How to Recover from a Marathon
Congratulations, you’ve finished the marathon! Now what? Complete marathon recovery can take anywhere from several weeks to several months, depending on the intensity of your race performance and your race-day recovery strategy. Truth is, post-marathon recovery is inevitable, but the speed at which you recover can be drastically improved by following a few simple post-race tricks.
Walk It Out Post-Marathon
Marathon recovery begins the minute you cross the finish line. Keep walking at least 10 minutes after you cross the finish line to allow your body to return to its resting state gradually. Get your medal, take your photos, pick up your gear and keep walking. It will allow your heart rate and blood flow to return to its normal state as well as reduce the risk of blood pooling in your legs which can cause fainting. Get up and walk around 10 to 15 minutes every few hours for the rest of the day.
Refuel depleted muscles as soon as possible with a meal that includes carbohydrates, protein, and sodium. Fuel is most efficiently absorbed in the first 30 to 60 minutes post-race. A peanut butter and jelly sandwich, banana and sports drink is one example. If you struggle with eating post-race, try a liquid recovery drink. Recovery drinks are formulated with everything you need to refuel your body—carbohydrates, protein, electrolytes, and fluid. A good ole can of V-8 or chocolate milk works well, too.
Replenish Fluids and Electrolytes
Sip fluids throughout the day to replenish fluid losses. Monitor your urine for adequate hydration levels. If your urine is pale yellow like lemonade you are adequately hydrated. If it runs dark, continue to hydrate. If it is clear, hold off on fluids as you may be over-hydrating. Continue to replenish fuel and electrolytes (sodium, potassium) by eating small, frequent meals throughout the day.

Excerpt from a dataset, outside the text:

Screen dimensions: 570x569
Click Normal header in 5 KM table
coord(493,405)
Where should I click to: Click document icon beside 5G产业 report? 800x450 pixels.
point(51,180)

Treat Yourself to a Massage
Schedule a massage the day after the race. Massages too soon to finishing the race can create more soreness. Massage can have a dramatic effect on post-marathon recovery times, and they are a wonderful reward for finishing a long season of training and all 26.2 miles. You can also perform your own massage with some of the products on the market like “the Stick” and foam rollers. They are great for release for hamstrings, calves, thighs, and hips.
Actively rest for five to seven days post-marathon with lower impact activities like swimming, cycling, and yoga. Give your body and mind a full week off the demands of running, and it will reward you with an efficient recovery. Running too much, too soon post-marathon is the quickest way to an injury, especially if you have soreness.
Reverse the Taper
Follow a reverse taper when returning to your running regimen. Start with a few 30- to 40-minute easy paced runs and test the waters. If things feel good, gradually increase the duration and frequency of the runs. Keep the running intensity easy for at least three weeks post-marathon. And most importantly—listen to your body. If there are lingering aches and pains, consider taking a few more active rest days and let things heal completely.